#### WRITTEN TASK
Rewrite each of the items below so that every occurrence of "screenshot" becomes "image" while all other text stays the same. Leave the pictures out of the answer.

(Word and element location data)
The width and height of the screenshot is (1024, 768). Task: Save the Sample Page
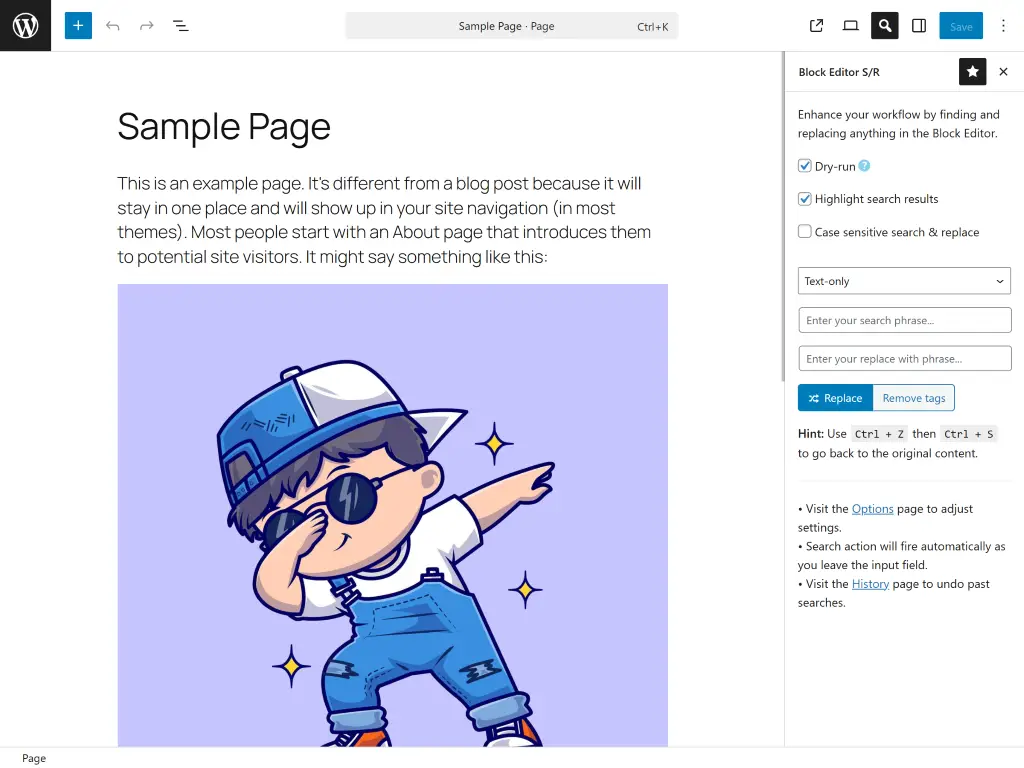coord(960,25)
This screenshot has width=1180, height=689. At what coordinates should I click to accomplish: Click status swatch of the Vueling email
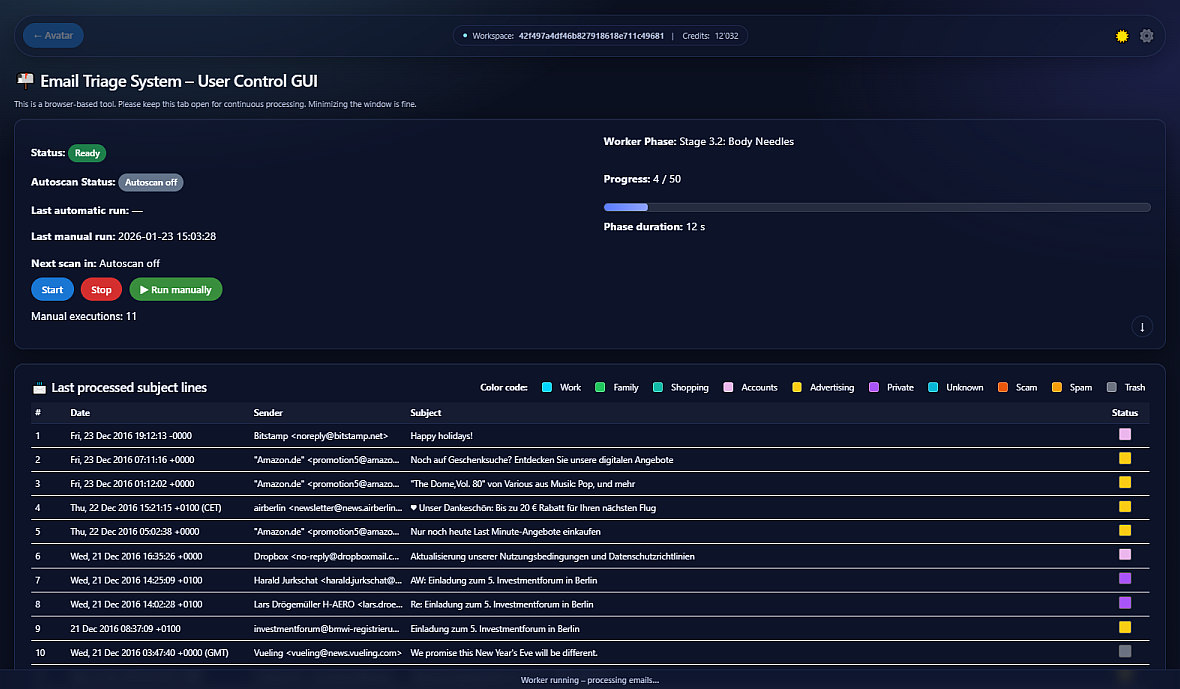coord(1125,652)
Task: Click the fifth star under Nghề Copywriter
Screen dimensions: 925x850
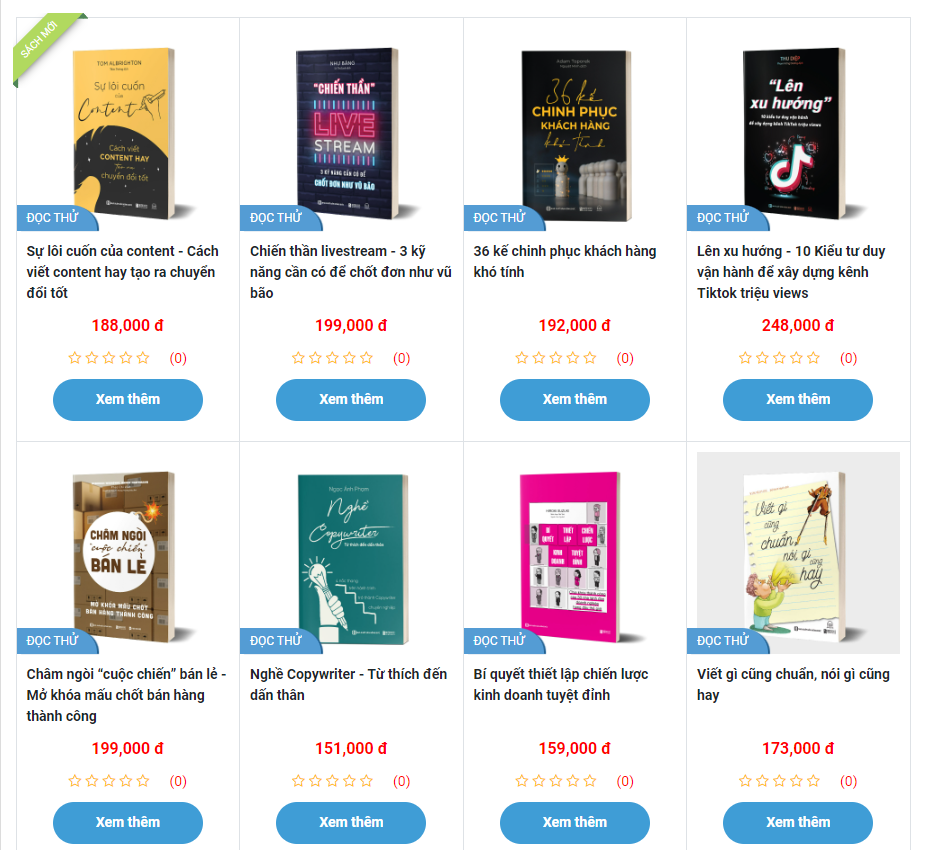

#### THE OUTPUT
The width and height of the image is (1024, 768). Task: Save the Sample Page
coord(960,25)
This image has width=1180, height=689. At what coordinates should I click to accomplish: Click status swatch of the Vueling email
coord(1125,652)
Task: Click the fifth star under Nghề Copywriter
Screen dimensions: 925x850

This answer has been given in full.